I have recently contributed to a great piece of work on the negative social and environmental impacts of overtourism worldwide, written by Green Global Travel: How Mass Tourism is Destroying 30+ Destinations Travelers Love. My bit about Svaneti, a remote, mountainous region of northern Georgia, is under the “Tourism in Europe” section.
“Mass tourism was arguably the most significant travel trend of 2017. Its downside, “overtourism”– the point at which the needs of tourism become unsustainable for a given destination– made headlines all across the world”, the article says.
Svaneti has been close to my heart since my first trip there in 2001, and I have witnessed the incredible change over the past 17 years. Although the region is not, understandably, struggling with overtourism as much as other European destinations such as Barcelona, Dubrovnik, and Venice, the negative effect of the rapid growth of tourism in Svaneti are undeniable (and will be growing).
I can talk about it for hours but thankfully I was limited to 200 words. So here is what I wrote for the Green Global Travel:
Situated on the southern slopes of the Greater Caucasus mountains and surrounded by 16,000-foot peaks, stunning Svaneti is one of the fastest growing tourism destinations in Georgia.
The mountains, remoteness, and unique indigenous traditions make it an ideal destination for hiking, trekking, wildlife, and cultural tourism. However, negative impacts of tourism can already be seen.

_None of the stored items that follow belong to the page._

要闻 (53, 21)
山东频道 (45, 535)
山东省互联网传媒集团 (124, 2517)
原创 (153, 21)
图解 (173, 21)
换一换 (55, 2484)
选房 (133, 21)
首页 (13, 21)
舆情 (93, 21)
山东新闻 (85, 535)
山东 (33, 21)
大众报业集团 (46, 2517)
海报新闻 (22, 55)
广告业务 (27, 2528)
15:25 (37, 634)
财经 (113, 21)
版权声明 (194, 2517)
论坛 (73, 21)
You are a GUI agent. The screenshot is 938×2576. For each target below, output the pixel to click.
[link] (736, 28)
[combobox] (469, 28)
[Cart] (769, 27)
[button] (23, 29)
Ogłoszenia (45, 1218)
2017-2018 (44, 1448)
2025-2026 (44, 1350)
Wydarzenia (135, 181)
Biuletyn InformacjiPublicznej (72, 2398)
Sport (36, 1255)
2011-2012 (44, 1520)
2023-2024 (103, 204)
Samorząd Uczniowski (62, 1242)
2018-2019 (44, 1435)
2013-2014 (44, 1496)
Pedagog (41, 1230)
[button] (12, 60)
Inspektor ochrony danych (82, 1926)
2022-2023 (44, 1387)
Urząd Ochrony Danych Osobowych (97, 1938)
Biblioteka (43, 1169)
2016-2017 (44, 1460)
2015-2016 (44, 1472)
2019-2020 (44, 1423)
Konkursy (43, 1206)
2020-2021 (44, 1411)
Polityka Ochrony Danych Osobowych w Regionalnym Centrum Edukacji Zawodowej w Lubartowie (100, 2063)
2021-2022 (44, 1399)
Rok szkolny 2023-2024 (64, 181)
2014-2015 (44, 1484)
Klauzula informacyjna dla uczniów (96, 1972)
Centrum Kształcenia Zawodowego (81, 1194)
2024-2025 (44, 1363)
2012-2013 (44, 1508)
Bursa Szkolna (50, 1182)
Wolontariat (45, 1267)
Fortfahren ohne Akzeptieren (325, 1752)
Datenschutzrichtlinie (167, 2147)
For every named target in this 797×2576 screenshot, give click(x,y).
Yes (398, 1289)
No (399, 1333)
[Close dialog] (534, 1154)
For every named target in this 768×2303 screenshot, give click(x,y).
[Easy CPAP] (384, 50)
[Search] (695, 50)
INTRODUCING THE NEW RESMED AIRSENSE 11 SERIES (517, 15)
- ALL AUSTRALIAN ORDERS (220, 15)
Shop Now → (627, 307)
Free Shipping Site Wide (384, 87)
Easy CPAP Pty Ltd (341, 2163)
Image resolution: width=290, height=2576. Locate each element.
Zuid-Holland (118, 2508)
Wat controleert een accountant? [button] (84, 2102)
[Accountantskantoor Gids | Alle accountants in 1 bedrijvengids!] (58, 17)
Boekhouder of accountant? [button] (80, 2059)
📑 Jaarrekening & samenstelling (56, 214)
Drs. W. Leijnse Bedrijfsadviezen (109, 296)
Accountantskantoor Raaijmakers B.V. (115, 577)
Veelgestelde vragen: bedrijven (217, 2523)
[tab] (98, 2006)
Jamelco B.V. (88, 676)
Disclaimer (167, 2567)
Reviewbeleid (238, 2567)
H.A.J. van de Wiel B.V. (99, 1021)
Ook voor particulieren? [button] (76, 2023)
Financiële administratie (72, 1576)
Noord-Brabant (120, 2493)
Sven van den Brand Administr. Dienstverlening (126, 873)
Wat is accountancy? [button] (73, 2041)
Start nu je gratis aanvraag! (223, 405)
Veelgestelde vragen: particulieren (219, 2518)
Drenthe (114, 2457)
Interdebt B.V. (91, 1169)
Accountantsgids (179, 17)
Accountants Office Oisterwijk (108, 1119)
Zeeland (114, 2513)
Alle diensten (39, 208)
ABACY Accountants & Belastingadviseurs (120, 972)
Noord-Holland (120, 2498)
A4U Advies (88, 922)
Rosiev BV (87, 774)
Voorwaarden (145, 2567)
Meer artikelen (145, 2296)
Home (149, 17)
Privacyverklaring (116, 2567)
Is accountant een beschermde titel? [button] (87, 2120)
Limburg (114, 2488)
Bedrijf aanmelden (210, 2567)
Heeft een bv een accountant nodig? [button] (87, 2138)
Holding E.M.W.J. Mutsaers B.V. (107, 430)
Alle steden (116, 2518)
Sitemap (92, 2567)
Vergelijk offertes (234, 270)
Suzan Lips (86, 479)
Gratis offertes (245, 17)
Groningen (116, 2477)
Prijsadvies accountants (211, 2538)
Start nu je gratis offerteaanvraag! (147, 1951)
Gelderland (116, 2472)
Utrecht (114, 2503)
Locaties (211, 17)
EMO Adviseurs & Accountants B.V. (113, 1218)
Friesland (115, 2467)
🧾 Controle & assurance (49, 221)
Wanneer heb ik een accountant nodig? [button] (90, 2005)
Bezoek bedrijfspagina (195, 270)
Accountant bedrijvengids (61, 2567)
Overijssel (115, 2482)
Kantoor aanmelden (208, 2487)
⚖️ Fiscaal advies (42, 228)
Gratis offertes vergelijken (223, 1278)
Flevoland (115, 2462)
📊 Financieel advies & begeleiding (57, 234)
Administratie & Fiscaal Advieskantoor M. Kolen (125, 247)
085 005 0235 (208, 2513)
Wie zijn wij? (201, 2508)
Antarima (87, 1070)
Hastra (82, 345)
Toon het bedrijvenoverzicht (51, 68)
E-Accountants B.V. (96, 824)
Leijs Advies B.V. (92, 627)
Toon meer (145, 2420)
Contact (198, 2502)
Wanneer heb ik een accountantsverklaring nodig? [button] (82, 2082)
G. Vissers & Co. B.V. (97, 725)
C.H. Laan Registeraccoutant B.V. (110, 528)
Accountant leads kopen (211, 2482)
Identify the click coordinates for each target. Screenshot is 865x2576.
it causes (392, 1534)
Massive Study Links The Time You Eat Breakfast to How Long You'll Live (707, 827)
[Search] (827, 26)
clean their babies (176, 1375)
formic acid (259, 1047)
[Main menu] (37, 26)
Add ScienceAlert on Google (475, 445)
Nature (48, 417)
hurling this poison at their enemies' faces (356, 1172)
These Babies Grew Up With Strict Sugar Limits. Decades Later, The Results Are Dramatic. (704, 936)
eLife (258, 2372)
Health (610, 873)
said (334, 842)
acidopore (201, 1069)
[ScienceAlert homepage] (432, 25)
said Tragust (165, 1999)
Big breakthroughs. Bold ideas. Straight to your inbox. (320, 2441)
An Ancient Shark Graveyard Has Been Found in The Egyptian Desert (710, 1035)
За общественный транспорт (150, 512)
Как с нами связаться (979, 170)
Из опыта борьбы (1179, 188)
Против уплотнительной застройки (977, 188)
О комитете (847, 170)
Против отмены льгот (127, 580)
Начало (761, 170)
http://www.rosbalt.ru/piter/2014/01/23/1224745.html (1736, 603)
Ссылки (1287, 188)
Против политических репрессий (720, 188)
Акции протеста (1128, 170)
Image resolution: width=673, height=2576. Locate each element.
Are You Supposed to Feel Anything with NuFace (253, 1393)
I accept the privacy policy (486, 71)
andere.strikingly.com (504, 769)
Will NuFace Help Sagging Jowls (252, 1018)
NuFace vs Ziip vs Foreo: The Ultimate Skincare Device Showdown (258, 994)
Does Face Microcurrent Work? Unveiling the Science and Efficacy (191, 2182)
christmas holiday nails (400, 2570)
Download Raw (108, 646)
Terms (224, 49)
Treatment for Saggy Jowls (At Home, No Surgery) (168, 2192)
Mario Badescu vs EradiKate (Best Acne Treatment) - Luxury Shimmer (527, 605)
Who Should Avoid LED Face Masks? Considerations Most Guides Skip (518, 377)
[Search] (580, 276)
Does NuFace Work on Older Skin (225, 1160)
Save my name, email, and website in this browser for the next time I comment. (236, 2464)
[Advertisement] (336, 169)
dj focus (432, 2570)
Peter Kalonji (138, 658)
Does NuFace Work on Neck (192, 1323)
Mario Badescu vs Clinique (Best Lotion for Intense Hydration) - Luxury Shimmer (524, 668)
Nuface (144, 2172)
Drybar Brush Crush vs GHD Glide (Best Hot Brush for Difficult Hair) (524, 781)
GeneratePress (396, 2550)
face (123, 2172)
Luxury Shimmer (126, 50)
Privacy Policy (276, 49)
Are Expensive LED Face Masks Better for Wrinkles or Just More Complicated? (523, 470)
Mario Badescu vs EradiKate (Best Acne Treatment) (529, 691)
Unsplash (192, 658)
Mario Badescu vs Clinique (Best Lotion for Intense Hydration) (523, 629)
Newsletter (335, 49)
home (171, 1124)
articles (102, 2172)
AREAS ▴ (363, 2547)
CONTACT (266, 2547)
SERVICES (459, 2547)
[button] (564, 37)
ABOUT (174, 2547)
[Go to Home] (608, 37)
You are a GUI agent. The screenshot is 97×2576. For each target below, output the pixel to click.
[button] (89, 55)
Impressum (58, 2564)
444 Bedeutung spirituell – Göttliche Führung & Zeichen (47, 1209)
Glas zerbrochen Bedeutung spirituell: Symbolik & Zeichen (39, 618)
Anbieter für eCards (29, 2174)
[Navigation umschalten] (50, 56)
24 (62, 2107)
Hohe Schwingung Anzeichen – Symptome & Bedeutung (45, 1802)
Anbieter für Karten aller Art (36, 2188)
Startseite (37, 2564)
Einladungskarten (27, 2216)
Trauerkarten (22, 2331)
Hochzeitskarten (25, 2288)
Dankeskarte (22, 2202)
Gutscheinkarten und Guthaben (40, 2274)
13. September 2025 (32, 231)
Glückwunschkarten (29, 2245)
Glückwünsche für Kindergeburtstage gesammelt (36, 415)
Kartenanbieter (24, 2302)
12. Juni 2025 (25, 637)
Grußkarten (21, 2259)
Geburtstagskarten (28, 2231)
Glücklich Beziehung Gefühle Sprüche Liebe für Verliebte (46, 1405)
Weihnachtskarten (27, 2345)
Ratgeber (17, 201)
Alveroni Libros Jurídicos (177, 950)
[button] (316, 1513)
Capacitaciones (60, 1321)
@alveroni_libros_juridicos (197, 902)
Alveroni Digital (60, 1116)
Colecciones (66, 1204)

When I first visited Svaneti in 2001, I didn’t see any other tourists for a week. In 2014 there were 14,160 visitors, and by 2016 there were 18,347. Because most tourists go to Mestia (2,700 inhabitants) and hike/drive east towards Ushguli (200 inhabitants) between June-September, it’s getting harder to accommodate them.
New concrete guesthouses are being built randomly, without any permission. But they’re incompatible with the local cultural and architectural heritage and ultimately spoil the picturesque landscape.
Farmland has been reduced to build new accommodations and ski facilities, causing problems with local food supplies. There’s a growing issue with solid waste disposal in villages and along the hiking trails. And the famous Svan hospitality is vanishing: getting invited to dine with the local family is now very rare.
Svaneti is at risk of losing its traditional charm. To avoid the crowds, head west of Mestia, where tourism has hardly been developed at all.